San Francesco d’Assisi pregava caldamente i custodi del suo Ordine – quelli che guidavano la comunità in ogni luogo – che supplicassero in tutta umiltà i chierici «di venerare al di sopra di ogni altra cosa il santissimo corpo e sangue di nostro Signore Gesù Cristo […]. I calici, i corporali, i paramenti dell’altare e tutto ciò che riguarda il sacrificio, debbono tenerli in perfetto stato»[4]. La cura degli edifici e degli oggetti collegati con il culto nasce dalla fede, dall’amore e dalla gratitudine a Dio che si è fatto tanto vicino a noi. Insieme con la ragione, anche i nostri sensi e i nostri sentimenti ci aiutano ad arrivare a Dio.

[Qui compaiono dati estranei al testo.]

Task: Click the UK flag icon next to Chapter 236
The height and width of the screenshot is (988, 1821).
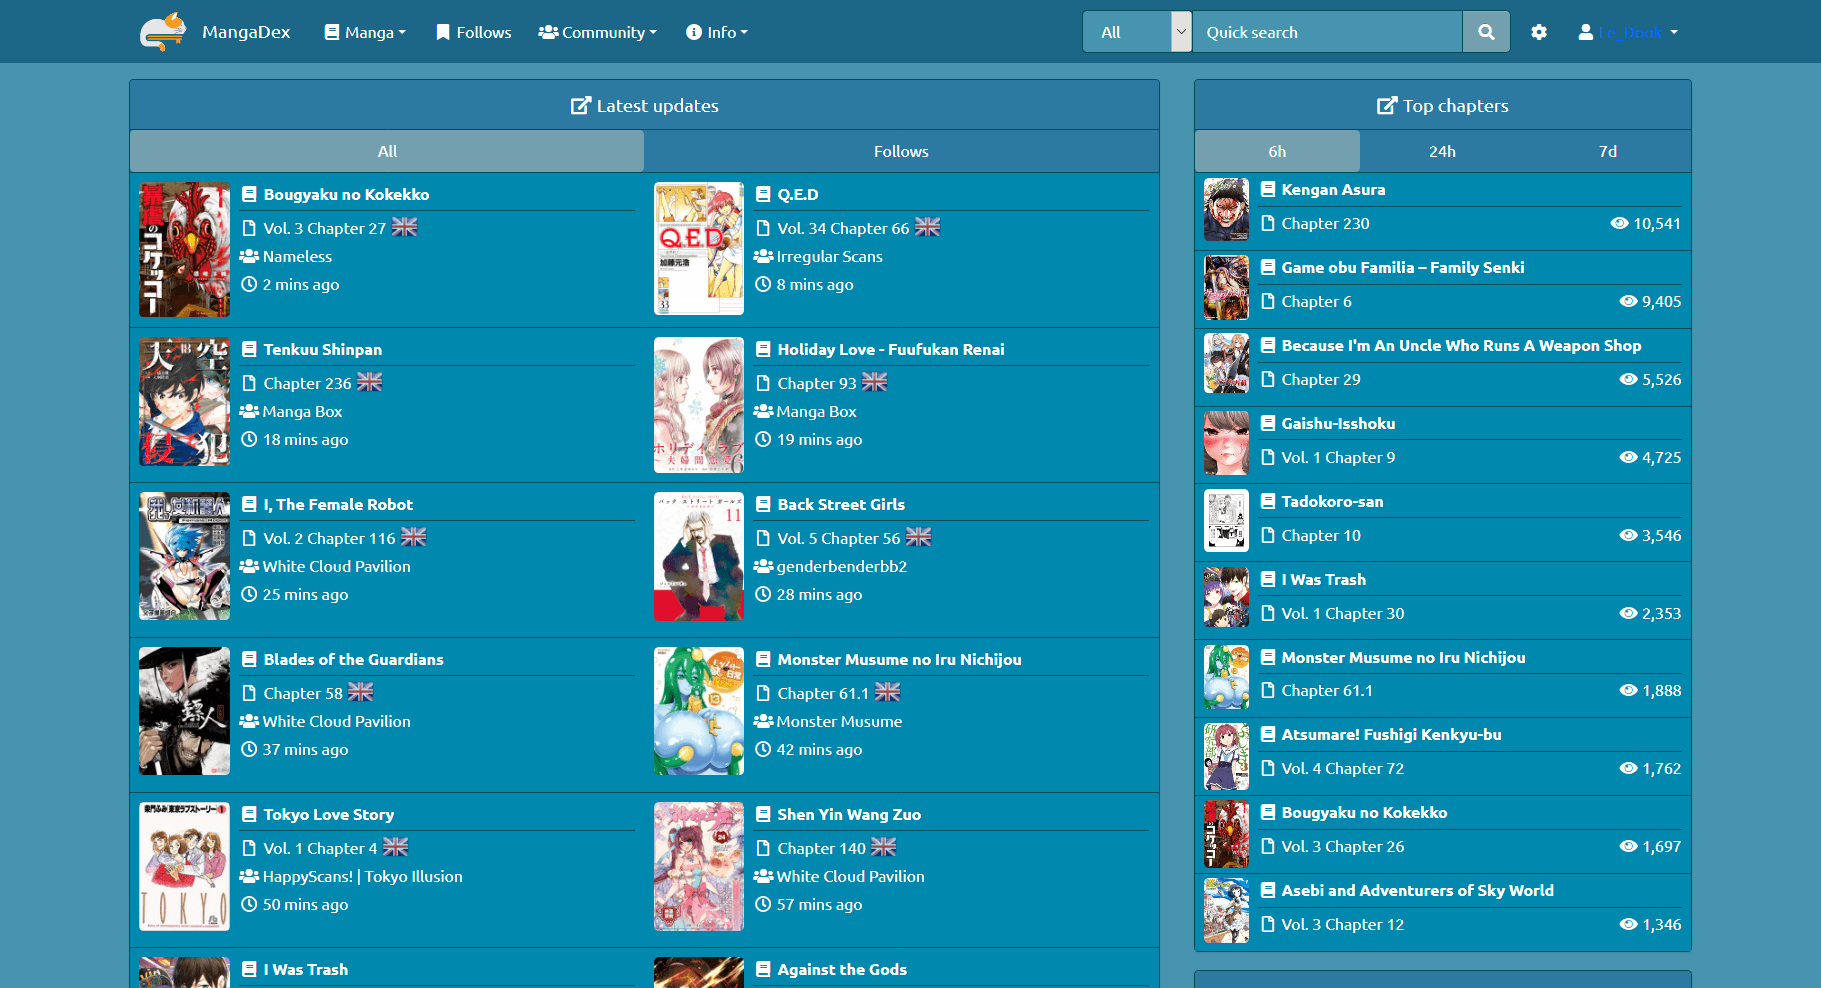Action: point(369,382)
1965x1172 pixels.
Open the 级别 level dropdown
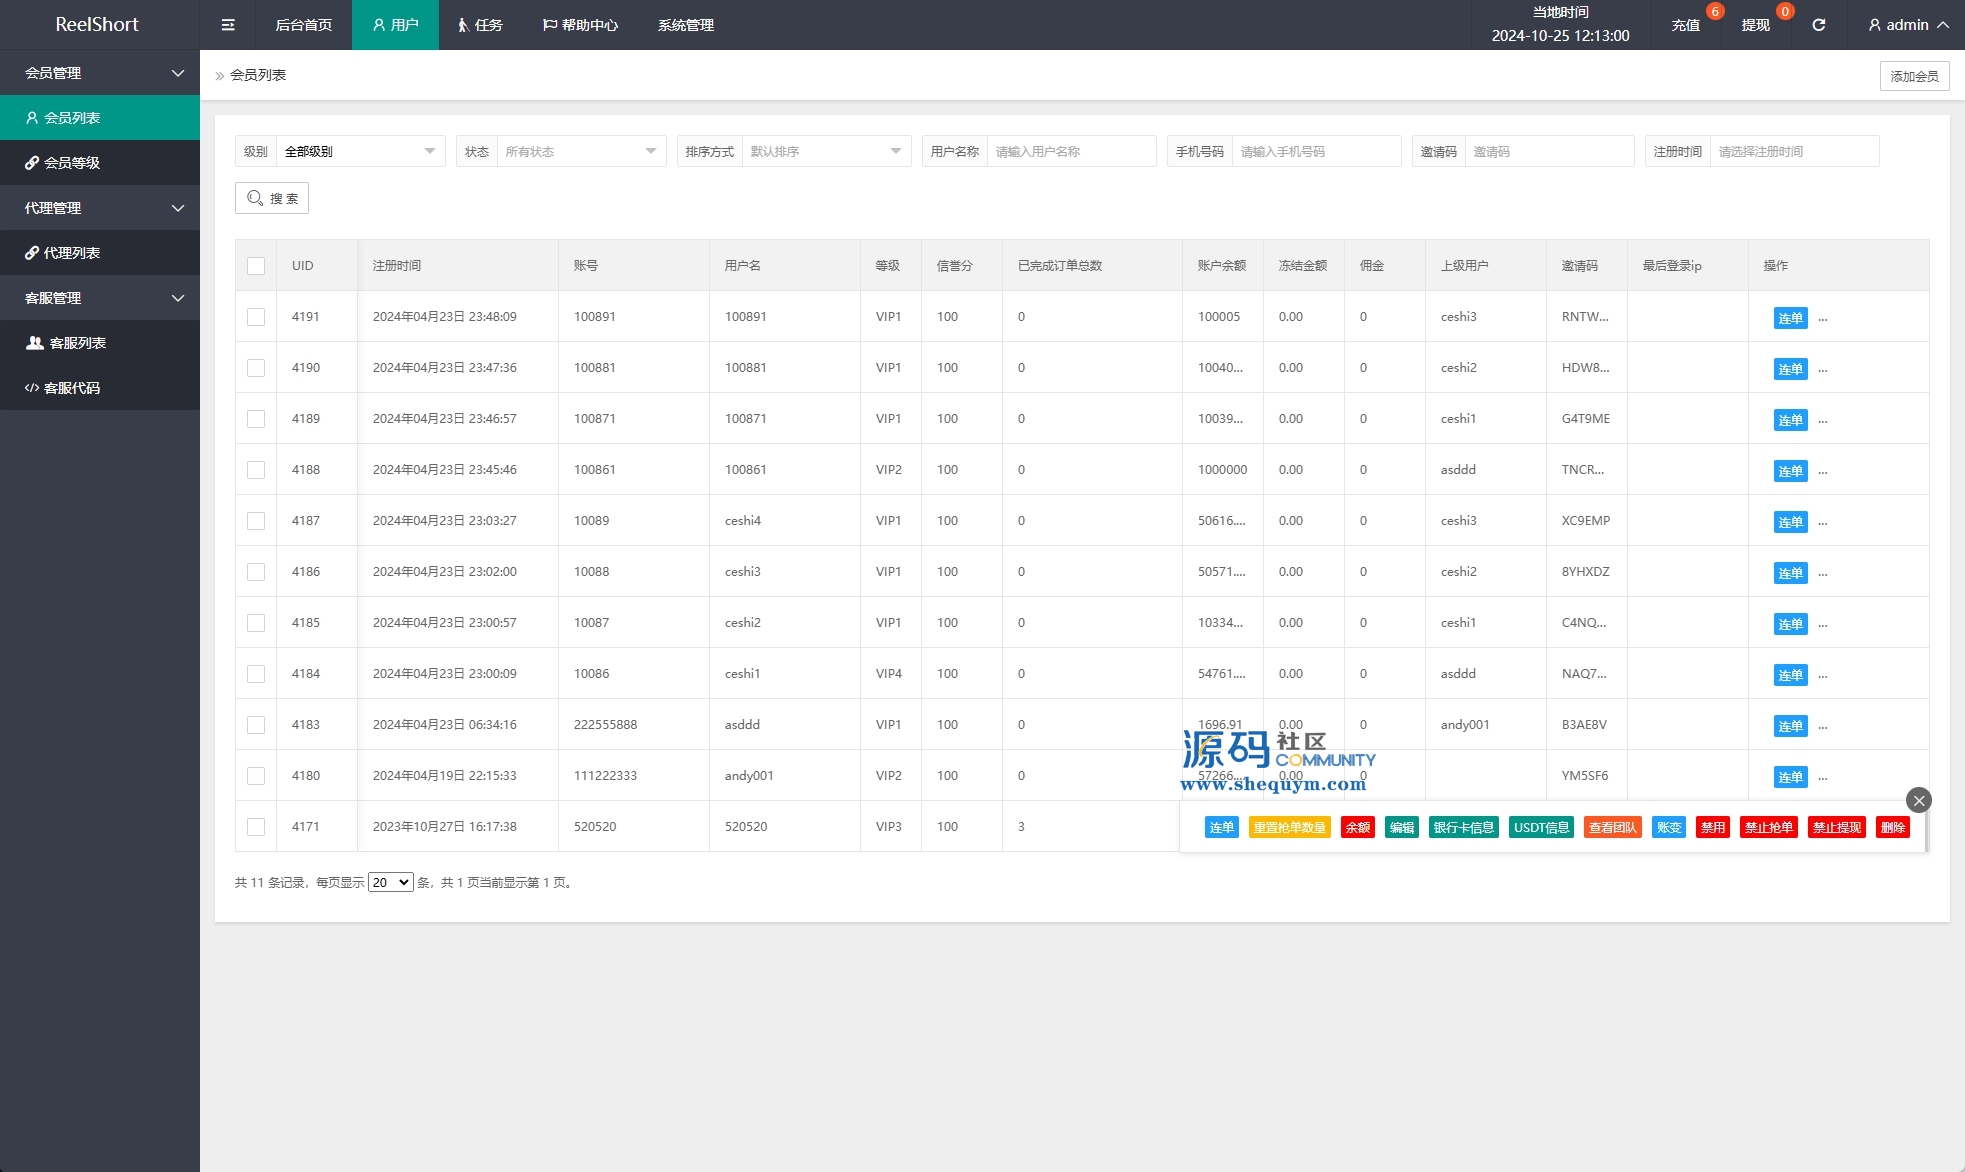[x=359, y=151]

IL FONDATORE dell’Opus Dei spiegava con un esempio eloquente che l’amore umano era il motivo per cui si offrivano al culto gli oggetti più belli che si avevano a portata di mano: «Quando un uomo regala alla donna amata, come dimostrazione di affetto, un sacco di cemento e tre spranghe di ferro – tanto per dire –, noi faremmo lo stesso con il Signore Nostro, che è nei cieli e nei nostri Tabernacoli»[5]. Inoltre era solito dire che comprendeva facilmente qualunque tipo di mancanza dovuta alla debolezza, ma che gli era più difficile capire la trascuratezza dovuta alla negligenza: «Penso – diceva – che le persone che mettono amore in tutto ciò che si riferisce al culto, che fanno in modo che le chiese siano degnamente e decorosamente tenute e pulite, gli altari risplendenti, i paramenti sacri puliti e curati, Dio le guarderà con un affetto particolare, e non terrà conto più facilmente delle loro negligenze, perché con quelle attenzioni dimostrano di credere e amare»[6].

Sicuramente Maria colmò di delicatezze e di attenzioni Gesù a Betlemme, a Nazaret, e nel corso della sua intera vita. Oggi, giorno della dedicazione della basilica di San Giovanni in Laterano, possiamo chiedere a nostra madre un poco di quel suo amore.

[1] Comune della Dedicazione di una chiesa fuori dalla chiesa dedicata, Prefazio.

[2] Messa della Dedicazione della Basilica di san Giovanni in Laterano, Orazione colletta.

[3] Orazione dopo la comunione, Ibidem.

[4] San Francesco d’Assisi, Prima lettera ai custodi.

[5] San Josemaría, Cartas 6, n. 28.

[6] San Josemaría, Instrucción para la obra de San Rafael, nota 167.